→ About this exercise
Transcribe the data below verbatim from the line with "The width and height of the screenshot is (195, 423)." to the line with "Task: Click the 5 Min. post timestamp". Include both of those lines.

→ Entries shown
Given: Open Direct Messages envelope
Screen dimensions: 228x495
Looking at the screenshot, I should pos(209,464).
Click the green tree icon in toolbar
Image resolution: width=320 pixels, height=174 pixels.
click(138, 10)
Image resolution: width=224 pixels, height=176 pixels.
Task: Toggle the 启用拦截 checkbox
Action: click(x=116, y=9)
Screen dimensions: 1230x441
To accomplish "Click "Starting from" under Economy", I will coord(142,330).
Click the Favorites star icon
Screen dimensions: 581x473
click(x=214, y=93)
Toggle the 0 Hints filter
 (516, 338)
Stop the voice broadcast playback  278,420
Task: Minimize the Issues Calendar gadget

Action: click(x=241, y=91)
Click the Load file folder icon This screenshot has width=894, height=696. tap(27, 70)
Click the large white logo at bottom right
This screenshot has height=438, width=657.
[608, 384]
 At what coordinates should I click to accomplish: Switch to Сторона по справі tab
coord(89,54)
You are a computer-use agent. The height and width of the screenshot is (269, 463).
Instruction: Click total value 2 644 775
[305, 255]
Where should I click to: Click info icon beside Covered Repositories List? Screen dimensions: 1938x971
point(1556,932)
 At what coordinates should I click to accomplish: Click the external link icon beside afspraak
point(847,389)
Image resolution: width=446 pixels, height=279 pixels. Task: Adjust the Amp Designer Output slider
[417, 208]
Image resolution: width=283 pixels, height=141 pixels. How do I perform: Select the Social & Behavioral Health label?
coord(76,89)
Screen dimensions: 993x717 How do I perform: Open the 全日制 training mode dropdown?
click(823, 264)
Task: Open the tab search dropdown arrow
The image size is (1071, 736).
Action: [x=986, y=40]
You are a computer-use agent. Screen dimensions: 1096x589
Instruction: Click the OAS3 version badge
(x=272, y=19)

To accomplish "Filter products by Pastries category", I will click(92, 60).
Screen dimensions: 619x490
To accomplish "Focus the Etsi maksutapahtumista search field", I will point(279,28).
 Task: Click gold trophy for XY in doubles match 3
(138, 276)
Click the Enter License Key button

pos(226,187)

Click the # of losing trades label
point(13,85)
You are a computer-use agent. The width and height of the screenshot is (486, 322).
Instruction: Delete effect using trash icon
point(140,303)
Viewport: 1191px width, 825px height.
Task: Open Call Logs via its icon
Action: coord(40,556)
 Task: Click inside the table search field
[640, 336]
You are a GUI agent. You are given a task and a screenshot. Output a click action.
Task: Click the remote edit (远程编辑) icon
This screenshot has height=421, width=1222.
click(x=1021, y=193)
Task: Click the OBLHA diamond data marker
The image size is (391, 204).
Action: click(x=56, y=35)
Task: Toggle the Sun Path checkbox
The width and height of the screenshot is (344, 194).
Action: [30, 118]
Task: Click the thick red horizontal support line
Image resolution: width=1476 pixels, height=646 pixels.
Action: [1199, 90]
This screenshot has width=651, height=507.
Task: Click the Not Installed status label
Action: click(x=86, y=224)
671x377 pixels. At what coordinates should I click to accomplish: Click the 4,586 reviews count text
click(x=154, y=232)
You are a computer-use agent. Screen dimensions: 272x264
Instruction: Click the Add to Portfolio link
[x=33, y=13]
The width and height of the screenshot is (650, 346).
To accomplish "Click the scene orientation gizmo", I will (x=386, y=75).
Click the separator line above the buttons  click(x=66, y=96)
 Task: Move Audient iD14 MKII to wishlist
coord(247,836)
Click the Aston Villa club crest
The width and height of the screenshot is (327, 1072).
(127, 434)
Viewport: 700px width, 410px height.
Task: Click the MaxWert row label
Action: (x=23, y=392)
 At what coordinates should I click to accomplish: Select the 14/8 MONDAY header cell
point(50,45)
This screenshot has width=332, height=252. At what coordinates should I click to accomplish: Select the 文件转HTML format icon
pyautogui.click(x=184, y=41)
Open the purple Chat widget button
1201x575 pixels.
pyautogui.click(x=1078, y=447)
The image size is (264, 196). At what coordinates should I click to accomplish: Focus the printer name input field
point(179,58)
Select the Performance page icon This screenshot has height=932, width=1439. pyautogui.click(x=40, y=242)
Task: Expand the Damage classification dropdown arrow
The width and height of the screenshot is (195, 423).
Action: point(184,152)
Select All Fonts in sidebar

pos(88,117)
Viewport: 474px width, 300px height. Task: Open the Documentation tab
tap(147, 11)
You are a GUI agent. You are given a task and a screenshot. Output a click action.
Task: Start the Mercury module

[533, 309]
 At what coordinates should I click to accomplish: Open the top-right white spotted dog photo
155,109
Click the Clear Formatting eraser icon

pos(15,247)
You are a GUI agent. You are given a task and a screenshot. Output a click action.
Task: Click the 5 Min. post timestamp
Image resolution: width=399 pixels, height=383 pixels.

→ Solution to this exercise
The width and height of the screenshot is (195, 423).
Action: point(184,152)
Select All Fonts in sidebar

pos(88,117)
Viewport: 474px width, 300px height. Task: Open the Documentation tab
tap(147, 11)
You are a GUI agent. You are given a task and a screenshot. Output a click action.
Task: Start the Mercury module

[533, 309]
 At what coordinates should I click to accomplish: Open the top-right white spotted dog photo
155,109
Click the Clear Formatting eraser icon

pos(15,247)
You are a GUI agent. You are given a task and a screenshot. Output a click action.
Task: Click the 5 Min. post timestamp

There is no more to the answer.